Problem to solve:
If a line below contains the string "three", return that line.

Data to examine:

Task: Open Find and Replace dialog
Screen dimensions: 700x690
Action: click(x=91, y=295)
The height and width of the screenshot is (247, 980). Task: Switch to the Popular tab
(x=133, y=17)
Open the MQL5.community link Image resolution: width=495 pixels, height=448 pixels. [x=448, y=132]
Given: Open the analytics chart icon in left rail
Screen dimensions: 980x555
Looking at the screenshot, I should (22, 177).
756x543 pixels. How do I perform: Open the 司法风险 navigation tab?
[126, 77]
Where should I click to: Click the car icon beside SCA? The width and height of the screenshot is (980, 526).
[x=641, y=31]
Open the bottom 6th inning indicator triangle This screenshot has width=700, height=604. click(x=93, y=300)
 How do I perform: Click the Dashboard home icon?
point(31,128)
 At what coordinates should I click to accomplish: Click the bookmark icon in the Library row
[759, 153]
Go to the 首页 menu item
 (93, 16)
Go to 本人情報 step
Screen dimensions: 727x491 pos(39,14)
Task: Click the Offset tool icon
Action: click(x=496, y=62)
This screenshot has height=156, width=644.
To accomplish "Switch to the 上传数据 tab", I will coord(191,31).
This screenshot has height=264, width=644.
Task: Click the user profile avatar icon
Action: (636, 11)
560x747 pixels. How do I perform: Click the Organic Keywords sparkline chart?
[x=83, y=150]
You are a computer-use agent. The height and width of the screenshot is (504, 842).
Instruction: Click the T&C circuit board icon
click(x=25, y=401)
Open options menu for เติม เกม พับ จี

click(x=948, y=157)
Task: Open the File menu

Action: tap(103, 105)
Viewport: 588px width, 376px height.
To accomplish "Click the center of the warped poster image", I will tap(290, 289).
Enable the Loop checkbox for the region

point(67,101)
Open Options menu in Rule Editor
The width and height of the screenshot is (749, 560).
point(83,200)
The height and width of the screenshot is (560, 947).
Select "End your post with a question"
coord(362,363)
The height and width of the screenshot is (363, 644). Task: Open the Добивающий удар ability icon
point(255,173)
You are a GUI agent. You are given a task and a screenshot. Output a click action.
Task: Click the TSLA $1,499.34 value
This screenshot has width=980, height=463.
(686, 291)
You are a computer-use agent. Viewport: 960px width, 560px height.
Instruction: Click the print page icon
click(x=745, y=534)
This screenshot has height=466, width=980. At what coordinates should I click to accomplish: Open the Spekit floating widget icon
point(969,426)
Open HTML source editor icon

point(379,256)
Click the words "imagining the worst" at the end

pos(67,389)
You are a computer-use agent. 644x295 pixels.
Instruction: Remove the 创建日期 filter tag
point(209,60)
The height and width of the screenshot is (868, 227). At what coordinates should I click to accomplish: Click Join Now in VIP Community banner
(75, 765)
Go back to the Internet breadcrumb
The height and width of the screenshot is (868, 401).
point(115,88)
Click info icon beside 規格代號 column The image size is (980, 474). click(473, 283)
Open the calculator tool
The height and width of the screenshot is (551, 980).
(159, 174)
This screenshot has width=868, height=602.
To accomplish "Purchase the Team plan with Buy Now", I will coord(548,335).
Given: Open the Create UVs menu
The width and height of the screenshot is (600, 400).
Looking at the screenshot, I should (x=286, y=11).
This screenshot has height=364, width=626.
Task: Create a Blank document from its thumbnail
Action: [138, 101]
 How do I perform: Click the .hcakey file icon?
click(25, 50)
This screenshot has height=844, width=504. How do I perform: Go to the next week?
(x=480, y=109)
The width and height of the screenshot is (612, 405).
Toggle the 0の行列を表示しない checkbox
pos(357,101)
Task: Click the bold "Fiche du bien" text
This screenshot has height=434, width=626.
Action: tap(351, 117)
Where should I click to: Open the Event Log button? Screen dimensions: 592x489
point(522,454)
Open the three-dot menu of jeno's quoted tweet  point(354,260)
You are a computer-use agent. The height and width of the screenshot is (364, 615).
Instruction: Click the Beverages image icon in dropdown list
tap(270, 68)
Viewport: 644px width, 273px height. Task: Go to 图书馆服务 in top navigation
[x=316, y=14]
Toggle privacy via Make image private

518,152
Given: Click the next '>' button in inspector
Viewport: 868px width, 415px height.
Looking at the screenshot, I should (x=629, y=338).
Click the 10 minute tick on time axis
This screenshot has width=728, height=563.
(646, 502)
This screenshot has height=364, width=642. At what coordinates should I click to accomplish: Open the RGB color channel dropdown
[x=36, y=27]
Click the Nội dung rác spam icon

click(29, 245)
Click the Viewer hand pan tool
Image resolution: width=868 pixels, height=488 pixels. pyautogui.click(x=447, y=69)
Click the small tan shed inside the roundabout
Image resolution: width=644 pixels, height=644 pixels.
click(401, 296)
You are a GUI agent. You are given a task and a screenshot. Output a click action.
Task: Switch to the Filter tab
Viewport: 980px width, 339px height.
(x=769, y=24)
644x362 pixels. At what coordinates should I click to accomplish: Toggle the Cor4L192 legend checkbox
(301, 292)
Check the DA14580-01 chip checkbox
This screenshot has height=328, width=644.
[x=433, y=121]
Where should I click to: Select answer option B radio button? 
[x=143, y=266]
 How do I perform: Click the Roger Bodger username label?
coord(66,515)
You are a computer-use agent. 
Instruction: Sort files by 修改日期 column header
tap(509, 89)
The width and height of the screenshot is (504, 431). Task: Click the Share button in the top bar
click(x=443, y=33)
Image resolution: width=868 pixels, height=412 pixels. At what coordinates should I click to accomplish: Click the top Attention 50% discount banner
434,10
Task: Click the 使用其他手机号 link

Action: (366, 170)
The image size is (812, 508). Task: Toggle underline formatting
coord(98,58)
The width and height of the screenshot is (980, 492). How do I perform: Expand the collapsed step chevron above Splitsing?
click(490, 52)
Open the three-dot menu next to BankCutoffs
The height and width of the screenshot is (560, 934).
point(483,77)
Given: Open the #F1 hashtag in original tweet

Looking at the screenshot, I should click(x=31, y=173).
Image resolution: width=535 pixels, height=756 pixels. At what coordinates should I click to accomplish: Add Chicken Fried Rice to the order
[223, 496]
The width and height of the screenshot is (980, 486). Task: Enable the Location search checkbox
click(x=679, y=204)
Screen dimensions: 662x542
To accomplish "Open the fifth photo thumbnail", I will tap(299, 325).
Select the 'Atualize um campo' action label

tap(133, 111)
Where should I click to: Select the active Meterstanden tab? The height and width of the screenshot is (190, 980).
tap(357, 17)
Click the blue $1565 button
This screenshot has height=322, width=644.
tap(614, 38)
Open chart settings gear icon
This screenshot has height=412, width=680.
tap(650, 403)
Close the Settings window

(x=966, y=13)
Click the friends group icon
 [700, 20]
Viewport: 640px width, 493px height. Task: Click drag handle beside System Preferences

Exercise answer:
Open the three-dot menu of jeno's quoted tweet  point(354,260)
Open the three-dot menu next to BankCutoffs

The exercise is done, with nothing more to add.